Pour cerner la musique de Triplego, nous devons l’élever à un rang supérieur, celui du sacré. Alors que l’Islam s’appuie sur cinq piliers pour guider ses fidèles dans l’exercice de leur foi, les Montreuillois, eux, construisent leur art selon trois branches principales auxquelles leurs « potogos », c’est-à-dire leurs fans, peuvent se raccrocher. D’abord, l’originalité, soit ce caractère sur lequel Sanguee et MoMo ont misé pour lancer leur duo. Ensuite, la curiosité. Présente à l’origine, mais développée avec la pratique, elle a poussé la paire à sans cesse s’ouvrir au monde et à ses sons, du Maghreb aux Amériques, du rap à l’électronique. Enfin, la surprise, un état essentiel que l’un et l’autre doivent impérativement se faire ressentir lorsqu’ils créent. Véritable phare dans la nuit noire, l’application rigoureuse de ces trois fondamentaux leur a permis d’évoluer et de ne jamais se répéter, malgré leurs dix ans de carrière et une discographie longue comme le bras. « Ne pas tourner en rond, c’est primordial pour nous », commence MoMo Spazz, le jour où nous les rencontrons à Montreuil.

Destin partagé

Avant d’être un groupe, Triplego est la somme de deux entités.
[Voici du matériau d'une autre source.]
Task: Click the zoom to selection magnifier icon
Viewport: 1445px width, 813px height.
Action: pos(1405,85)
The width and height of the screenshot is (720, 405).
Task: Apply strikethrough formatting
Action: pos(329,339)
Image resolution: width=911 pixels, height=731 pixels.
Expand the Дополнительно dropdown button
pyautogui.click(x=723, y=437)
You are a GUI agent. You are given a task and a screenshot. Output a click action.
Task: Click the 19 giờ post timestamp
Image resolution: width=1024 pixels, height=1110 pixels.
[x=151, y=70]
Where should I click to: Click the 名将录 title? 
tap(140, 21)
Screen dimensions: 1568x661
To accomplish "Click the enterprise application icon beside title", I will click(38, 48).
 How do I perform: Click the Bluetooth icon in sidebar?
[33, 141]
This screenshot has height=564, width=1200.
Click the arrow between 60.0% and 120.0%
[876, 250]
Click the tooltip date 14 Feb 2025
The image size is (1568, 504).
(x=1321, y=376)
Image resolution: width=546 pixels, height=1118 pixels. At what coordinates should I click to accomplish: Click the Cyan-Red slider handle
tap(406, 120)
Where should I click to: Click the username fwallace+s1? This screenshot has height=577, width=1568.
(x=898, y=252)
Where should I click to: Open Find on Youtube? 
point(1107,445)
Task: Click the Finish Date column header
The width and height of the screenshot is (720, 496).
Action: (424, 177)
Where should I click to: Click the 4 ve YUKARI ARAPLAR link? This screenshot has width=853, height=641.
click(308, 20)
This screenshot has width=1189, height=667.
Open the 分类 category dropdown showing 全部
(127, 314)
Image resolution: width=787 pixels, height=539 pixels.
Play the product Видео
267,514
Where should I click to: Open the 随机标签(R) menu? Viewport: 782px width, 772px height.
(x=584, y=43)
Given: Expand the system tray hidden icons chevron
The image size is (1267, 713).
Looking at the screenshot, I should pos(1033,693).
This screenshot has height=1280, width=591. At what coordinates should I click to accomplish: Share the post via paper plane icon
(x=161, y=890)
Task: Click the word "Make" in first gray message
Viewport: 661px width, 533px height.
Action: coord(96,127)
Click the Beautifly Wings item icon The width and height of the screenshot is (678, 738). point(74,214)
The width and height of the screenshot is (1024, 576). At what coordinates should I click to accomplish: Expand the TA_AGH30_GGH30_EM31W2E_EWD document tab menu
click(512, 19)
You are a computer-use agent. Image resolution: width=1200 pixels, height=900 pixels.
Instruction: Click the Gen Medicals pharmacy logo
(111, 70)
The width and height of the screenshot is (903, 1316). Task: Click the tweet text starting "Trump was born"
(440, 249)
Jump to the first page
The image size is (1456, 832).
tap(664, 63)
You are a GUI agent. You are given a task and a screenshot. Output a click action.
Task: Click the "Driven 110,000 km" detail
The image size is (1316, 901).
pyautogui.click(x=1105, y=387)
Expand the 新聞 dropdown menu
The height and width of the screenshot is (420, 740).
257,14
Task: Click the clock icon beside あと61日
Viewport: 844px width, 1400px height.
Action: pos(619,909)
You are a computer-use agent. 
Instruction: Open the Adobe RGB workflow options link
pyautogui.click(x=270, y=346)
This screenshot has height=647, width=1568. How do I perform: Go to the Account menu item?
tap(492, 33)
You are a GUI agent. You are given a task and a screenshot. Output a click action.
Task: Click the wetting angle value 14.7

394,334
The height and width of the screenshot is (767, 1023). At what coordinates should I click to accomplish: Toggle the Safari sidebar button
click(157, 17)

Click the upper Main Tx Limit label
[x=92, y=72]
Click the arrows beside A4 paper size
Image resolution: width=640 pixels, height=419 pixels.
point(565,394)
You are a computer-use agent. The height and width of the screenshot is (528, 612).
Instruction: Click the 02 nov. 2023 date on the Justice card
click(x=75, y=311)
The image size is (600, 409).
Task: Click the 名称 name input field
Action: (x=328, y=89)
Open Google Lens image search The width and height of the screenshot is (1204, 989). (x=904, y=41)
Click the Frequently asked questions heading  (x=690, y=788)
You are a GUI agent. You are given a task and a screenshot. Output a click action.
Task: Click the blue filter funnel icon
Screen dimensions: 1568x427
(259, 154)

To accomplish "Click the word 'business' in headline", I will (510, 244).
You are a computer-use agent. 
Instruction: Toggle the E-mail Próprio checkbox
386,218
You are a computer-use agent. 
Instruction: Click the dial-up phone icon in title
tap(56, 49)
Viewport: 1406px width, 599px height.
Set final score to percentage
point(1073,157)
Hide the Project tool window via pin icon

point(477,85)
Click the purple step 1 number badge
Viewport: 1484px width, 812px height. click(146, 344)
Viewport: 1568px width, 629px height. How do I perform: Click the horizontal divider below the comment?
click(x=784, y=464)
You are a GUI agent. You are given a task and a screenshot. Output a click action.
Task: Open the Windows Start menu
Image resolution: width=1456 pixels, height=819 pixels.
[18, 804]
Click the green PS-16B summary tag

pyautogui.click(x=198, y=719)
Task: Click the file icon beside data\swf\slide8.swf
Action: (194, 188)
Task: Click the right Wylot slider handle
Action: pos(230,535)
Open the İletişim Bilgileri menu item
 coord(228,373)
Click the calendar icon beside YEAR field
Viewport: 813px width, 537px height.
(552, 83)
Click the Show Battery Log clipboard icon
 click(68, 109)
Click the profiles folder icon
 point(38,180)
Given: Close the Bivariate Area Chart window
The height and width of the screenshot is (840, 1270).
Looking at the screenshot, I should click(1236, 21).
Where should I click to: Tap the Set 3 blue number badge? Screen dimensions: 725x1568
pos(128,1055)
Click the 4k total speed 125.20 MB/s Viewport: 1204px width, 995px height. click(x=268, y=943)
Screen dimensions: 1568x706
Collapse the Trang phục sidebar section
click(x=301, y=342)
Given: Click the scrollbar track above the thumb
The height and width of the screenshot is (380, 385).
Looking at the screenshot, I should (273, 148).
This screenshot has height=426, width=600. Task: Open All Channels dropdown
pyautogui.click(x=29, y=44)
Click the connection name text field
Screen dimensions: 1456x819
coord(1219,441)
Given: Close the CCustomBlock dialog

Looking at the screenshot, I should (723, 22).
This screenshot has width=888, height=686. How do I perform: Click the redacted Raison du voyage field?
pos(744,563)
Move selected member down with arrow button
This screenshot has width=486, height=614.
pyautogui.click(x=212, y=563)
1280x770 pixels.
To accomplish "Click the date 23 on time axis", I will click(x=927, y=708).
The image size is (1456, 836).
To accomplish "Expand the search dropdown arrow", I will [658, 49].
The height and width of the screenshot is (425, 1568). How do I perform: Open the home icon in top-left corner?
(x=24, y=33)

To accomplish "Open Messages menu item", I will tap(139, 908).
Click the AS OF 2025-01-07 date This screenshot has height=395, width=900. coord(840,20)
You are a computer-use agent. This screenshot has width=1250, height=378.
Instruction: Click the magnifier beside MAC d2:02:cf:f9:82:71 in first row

Quand ils se rencontrent au collège, Sanguee commence doucement à gratter ses premiers textes. Inspirés par les grands de son quartier, c’est grâce à leurs conseils et leur compagnie qu’il se fait les dents. Pour sa part, MoMo, autodidacte, se dirige instinctivement vers les machines et la production. Complémentaires dès le départ, ils ne vont pas pour autant s’associer tout de suite. « On a d’abord énormément parlé ensemble, comme des passionnés ; se lance Sanguee. MoMo m’a fait découvrir ce qu’il écoutait : les délires french touch, Daft Punk, Fred Falke… Puis, à force de discuter, on s’est dit : “pourquoi ne pas essayer les mélanges, comme celui entre rap et électronique ?” Après beaucoup de blah-blah et de rêves, ça s’est concrétisé par des séances studio. » Forcément, un tel goût du crossover dans ces années 10 naissantes renvoie à feu DJ Mehdi. S’ils ne le revendiquent pas comme une influence majeure, ils reconnaissent tous deux son « héritage ».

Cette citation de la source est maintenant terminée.